[Source rows]
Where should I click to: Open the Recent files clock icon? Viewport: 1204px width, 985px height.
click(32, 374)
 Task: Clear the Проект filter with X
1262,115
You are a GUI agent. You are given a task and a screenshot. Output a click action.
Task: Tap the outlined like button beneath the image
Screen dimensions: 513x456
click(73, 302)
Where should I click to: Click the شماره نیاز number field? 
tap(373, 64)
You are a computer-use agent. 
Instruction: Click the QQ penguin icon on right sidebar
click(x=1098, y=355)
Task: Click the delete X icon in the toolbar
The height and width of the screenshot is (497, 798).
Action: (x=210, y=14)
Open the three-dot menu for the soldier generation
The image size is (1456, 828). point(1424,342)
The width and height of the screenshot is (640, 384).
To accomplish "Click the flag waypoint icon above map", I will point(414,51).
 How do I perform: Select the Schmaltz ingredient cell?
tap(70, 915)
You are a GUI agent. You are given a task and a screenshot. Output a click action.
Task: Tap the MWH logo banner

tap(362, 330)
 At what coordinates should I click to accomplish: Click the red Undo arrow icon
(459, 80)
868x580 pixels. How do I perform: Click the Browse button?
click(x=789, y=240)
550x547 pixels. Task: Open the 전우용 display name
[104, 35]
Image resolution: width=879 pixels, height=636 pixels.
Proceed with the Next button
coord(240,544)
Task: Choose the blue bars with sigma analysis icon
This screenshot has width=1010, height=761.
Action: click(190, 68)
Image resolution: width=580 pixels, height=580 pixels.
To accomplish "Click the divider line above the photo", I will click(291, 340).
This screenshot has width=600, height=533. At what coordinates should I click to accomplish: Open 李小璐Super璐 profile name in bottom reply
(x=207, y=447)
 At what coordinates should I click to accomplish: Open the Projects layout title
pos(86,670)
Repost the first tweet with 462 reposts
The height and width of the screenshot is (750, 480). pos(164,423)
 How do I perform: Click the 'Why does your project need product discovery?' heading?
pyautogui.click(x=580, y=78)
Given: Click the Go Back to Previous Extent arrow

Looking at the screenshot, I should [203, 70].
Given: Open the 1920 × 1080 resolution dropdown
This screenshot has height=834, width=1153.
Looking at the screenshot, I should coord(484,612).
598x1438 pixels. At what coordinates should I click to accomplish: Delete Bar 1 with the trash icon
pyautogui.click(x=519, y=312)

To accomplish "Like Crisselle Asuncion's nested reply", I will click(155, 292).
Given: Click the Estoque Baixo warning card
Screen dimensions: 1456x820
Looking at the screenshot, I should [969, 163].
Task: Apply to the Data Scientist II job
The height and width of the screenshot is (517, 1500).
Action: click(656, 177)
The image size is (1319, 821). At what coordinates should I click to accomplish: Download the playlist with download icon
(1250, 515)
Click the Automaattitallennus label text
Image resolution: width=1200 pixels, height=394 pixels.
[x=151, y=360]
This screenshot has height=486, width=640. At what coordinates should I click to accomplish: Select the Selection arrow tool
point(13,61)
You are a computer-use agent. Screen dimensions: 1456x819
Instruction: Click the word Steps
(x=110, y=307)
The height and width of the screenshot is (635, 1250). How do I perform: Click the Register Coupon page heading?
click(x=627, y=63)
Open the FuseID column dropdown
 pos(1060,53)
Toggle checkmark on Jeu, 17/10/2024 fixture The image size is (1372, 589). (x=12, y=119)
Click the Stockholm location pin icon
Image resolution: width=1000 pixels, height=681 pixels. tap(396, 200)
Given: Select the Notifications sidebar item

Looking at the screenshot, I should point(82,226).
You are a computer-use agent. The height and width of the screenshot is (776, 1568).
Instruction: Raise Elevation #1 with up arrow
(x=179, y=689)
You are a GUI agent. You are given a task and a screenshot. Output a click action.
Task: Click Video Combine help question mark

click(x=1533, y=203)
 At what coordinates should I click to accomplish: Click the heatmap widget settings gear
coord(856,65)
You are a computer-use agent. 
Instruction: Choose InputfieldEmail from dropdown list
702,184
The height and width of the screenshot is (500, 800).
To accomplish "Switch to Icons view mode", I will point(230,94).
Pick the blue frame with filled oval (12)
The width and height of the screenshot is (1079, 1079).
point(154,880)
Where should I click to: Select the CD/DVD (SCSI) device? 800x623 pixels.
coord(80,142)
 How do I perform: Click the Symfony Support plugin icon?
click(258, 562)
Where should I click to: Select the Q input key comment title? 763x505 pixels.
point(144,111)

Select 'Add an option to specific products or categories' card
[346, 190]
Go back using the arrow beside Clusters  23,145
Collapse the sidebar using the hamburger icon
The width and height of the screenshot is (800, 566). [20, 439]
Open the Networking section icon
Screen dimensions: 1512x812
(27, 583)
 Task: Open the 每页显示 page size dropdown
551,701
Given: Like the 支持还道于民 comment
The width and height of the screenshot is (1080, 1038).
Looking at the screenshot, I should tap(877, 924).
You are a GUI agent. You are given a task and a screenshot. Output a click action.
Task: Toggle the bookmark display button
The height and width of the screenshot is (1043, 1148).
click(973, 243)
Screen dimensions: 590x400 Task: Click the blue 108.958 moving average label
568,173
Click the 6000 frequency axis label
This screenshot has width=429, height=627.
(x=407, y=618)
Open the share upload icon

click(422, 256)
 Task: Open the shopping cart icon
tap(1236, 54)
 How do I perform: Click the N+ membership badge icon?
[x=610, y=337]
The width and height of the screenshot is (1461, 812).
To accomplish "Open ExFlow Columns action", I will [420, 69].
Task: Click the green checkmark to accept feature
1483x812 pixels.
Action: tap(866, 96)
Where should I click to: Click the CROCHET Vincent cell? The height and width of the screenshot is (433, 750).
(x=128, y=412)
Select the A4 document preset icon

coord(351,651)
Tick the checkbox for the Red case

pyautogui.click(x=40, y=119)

#### [EXERCISE GOAL]
Copy out word for word everything from the line containing "The width and height of the screenshot is (1461, 812)." down to the last of the rows above, both ends included.

#### [FULL SOLUTION]
The width and height of the screenshot is (1461, 812).
To accomplish "Open ExFlow Columns action", I will [420, 69].
Task: Click the green checkmark to accept feature
1483x812 pixels.
Action: tap(866, 96)
Where should I click to: Click the CROCHET Vincent cell? The height and width of the screenshot is (433, 750).
(x=128, y=412)
Select the A4 document preset icon

coord(351,651)
Tick the checkbox for the Red case

pyautogui.click(x=40, y=119)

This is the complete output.